What the task requires: Render the listing below as a numbered list, leaving out any blank lines.
........
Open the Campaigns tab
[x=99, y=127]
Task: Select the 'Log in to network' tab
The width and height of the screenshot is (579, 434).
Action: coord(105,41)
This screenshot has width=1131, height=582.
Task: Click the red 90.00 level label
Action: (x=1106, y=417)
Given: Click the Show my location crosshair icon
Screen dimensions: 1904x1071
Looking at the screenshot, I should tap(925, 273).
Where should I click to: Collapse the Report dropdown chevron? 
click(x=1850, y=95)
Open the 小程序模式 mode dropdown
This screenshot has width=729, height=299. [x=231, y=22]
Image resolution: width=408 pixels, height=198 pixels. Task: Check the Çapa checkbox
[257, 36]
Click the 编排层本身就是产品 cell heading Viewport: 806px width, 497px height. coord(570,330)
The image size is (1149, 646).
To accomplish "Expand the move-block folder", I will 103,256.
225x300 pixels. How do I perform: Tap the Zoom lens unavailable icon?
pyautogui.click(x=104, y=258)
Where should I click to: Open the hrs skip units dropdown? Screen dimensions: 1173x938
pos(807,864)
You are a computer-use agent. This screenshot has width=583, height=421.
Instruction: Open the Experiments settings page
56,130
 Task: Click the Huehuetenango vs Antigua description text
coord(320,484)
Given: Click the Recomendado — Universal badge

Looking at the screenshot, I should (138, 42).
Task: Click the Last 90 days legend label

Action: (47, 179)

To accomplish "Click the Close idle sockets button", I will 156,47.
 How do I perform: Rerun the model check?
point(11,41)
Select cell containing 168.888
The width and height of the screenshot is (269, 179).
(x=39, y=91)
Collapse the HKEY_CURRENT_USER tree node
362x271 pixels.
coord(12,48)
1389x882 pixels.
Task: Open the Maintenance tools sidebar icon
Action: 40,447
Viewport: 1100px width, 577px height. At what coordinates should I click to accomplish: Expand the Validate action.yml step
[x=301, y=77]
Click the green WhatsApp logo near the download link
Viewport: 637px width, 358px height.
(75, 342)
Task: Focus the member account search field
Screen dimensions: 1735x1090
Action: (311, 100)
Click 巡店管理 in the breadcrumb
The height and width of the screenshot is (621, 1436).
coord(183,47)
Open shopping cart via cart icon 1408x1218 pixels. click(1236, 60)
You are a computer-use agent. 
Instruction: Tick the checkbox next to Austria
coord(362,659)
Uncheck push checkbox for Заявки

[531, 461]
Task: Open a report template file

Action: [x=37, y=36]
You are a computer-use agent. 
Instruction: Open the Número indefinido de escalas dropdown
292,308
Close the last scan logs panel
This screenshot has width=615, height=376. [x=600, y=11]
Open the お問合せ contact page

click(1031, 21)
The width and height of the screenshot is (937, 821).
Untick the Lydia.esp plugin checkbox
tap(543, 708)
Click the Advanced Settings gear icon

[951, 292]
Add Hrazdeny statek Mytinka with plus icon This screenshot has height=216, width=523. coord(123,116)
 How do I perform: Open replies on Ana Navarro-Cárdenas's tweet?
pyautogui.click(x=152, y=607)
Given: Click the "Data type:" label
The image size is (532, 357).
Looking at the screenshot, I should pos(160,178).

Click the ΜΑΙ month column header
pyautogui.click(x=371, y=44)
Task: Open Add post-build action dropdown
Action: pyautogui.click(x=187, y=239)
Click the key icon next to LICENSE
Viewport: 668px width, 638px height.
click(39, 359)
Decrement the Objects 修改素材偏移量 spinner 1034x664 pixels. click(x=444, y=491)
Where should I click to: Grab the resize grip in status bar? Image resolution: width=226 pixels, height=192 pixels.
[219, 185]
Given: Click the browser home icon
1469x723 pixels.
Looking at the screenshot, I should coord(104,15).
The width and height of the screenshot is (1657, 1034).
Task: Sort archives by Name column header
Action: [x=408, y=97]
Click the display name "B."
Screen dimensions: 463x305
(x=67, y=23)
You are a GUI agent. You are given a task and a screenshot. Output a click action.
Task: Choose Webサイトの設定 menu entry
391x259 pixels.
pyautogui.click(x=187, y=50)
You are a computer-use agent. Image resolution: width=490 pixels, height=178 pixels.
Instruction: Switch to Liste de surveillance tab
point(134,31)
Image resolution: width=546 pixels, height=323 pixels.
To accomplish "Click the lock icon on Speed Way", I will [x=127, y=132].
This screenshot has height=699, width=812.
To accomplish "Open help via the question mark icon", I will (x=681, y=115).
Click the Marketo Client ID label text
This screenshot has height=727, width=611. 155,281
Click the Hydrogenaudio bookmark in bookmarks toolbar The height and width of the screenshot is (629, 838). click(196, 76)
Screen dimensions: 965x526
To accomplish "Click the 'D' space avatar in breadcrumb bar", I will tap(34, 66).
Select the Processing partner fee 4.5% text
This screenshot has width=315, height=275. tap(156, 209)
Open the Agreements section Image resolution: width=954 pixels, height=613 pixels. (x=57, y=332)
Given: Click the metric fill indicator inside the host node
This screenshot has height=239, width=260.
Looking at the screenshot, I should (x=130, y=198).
........
Solution for this problem:
1. Open the Campaigns tab
2. [x=99, y=127]
3. Task: Select the 'Log in to network' tab
4. The width and height of the screenshot is (579, 434).
5. Action: coord(105,41)
6. This screenshot has width=1131, height=582.
7. Task: Click the red 90.00 level label
8. Action: (x=1106, y=417)
9. Given: Click the Show my location crosshair icon
10. Screen dimensions: 1904x1071
11. Looking at the screenshot, I should tap(925, 273).
12. Where should I click to: Collapse the Report dropdown chevron? 
13. click(x=1850, y=95)
14. Open the 小程序模式 mode dropdown
15. This screenshot has width=729, height=299. [x=231, y=22]
16. Image resolution: width=408 pixels, height=198 pixels. Task: Check the Çapa checkbox
17. [257, 36]
18. Click the 编排层本身就是产品 cell heading Viewport: 806px width, 497px height. coord(570,330)
19. The image size is (1149, 646).
20. To accomplish "Expand the move-block folder", I will 103,256.
21. 225x300 pixels. How do I perform: Tap the Zoom lens unavailable icon?
22. pyautogui.click(x=104, y=258)
23. Where should I click to: Open the hrs skip units dropdown? Screen dimensions: 1173x938
24. pos(807,864)
25. You are a computer-use agent. This screenshot has width=583, height=421.
26. Instruction: Open the Experiments settings page
27. 56,130
28.  Task: Click the Huehuetenango vs Antigua description text
29. coord(320,484)
30. Given: Click the Recomendado — Universal badge
31. Looking at the screenshot, I should (138, 42).
32. Task: Click the Last 90 days legend label
33. Action: (47, 179)
34. To accomplish "Click the Close idle sockets button", I will 156,47.
35.  How do I perform: Rerun the model check?
36. point(11,41)
37. Select cell containing 168.888
38. The width and height of the screenshot is (269, 179).
39. (x=39, y=91)
40. Collapse the HKEY_CURRENT_USER tree node
41. 362x271 pixels.
42. coord(12,48)
43. 1389x882 pixels.
44. Task: Open the Maintenance tools sidebar icon
45. Action: 40,447
46. Viewport: 1100px width, 577px height. At what coordinates should I click to accomplish: Expand the Validate action.yml step
47. [x=301, y=77]
48. Click the green WhatsApp logo near the download link
49. Viewport: 637px width, 358px height.
50. (75, 342)
51. Task: Focus the member account search field
52. Screen dimensions: 1735x1090
53. Action: (311, 100)
54. Click 巡店管理 in the breadcrumb
55. The height and width of the screenshot is (621, 1436).
56. coord(183,47)
57. Open shopping cart via cart icon 1408x1218 pixels. click(1236, 60)
58. You are a computer-use agent. 
59. Instruction: Tick the checkbox next to Austria
60. coord(362,659)
61. Uncheck push checkbox for Заявки
62. [531, 461]
63. Task: Open a report template file
64. Action: [x=37, y=36]
65. You are a computer-use agent. 
66. Instruction: Open the Número indefinido de escalas dropdown
67. 292,308
68. Close the last scan logs panel
69. This screenshot has width=615, height=376. [x=600, y=11]
70. Open the お問合せ contact page
71. click(1031, 21)
72. The width and height of the screenshot is (937, 821).
73. Untick the Lydia.esp plugin checkbox
74. tap(543, 708)
75. Click the Advanced Settings gear icon
76. [951, 292]
77. Add Hrazdeny statek Mytinka with plus icon This screenshot has height=216, width=523. coord(123,116)
78.  How do I perform: Open replies on Ana Navarro-Cárdenas's tweet?
79. pyautogui.click(x=152, y=607)
80. Given: Click the "Data type:" label
81. The image size is (532, 357).
82. Looking at the screenshot, I should pos(160,178).
83. Click the ΜΑΙ month column header
84. pyautogui.click(x=371, y=44)
85. Task: Open Add post-build action dropdown
86. Action: pyautogui.click(x=187, y=239)
87. Click the key icon next to LICENSE
88. Viewport: 668px width, 638px height.
89. click(39, 359)
90. Decrement the Objects 修改素材偏移量 spinner 1034x664 pixels. click(x=444, y=491)
91. Where should I click to: Grab the resize grip in status bar? Image resolution: width=226 pixels, height=192 pixels.
92. [219, 185]
93. Given: Click the browser home icon
94. 1469x723 pixels.
95. Looking at the screenshot, I should coord(104,15).
96. The width and height of the screenshot is (1657, 1034).
97. Task: Sort archives by Name column header
98. Action: [x=408, y=97]
99. Click the display name "B."
100. Screen dimensions: 463x305
101. (x=67, y=23)
102. You are a GUI agent. You are given a task and a screenshot. Output a click action.
103. Task: Choose Webサイトの設定 menu entry
104. 391x259 pixels.
105. pyautogui.click(x=187, y=50)
106. You are a computer-use agent. Image resolution: width=490 pixels, height=178 pixels.
107. Instruction: Switch to Liste de surveillance tab
108. point(134,31)
109. Image resolution: width=546 pixels, height=323 pixels.
110. To accomplish "Click the lock icon on Speed Way", I will [x=127, y=132].
111. This screenshot has height=699, width=812.
112. To accomplish "Open help via the question mark icon", I will (x=681, y=115).
113. Click the Marketo Client ID label text
114. This screenshot has height=727, width=611. 155,281
115. Click the Hydrogenaudio bookmark in bookmarks toolbar The height and width of the screenshot is (629, 838). click(196, 76)
116. Screen dimensions: 965x526
117. To accomplish "Click the 'D' space avatar in breadcrumb bar", I will tap(34, 66).
118. Select the Processing partner fee 4.5% text
119. This screenshot has width=315, height=275. tap(156, 209)
120. Open the Agreements section Image resolution: width=954 pixels, height=613 pixels. (x=57, y=332)
121. Given: Click the metric fill indicator inside the host node
122. This screenshot has height=239, width=260.
123. Looking at the screenshot, I should (x=130, y=198).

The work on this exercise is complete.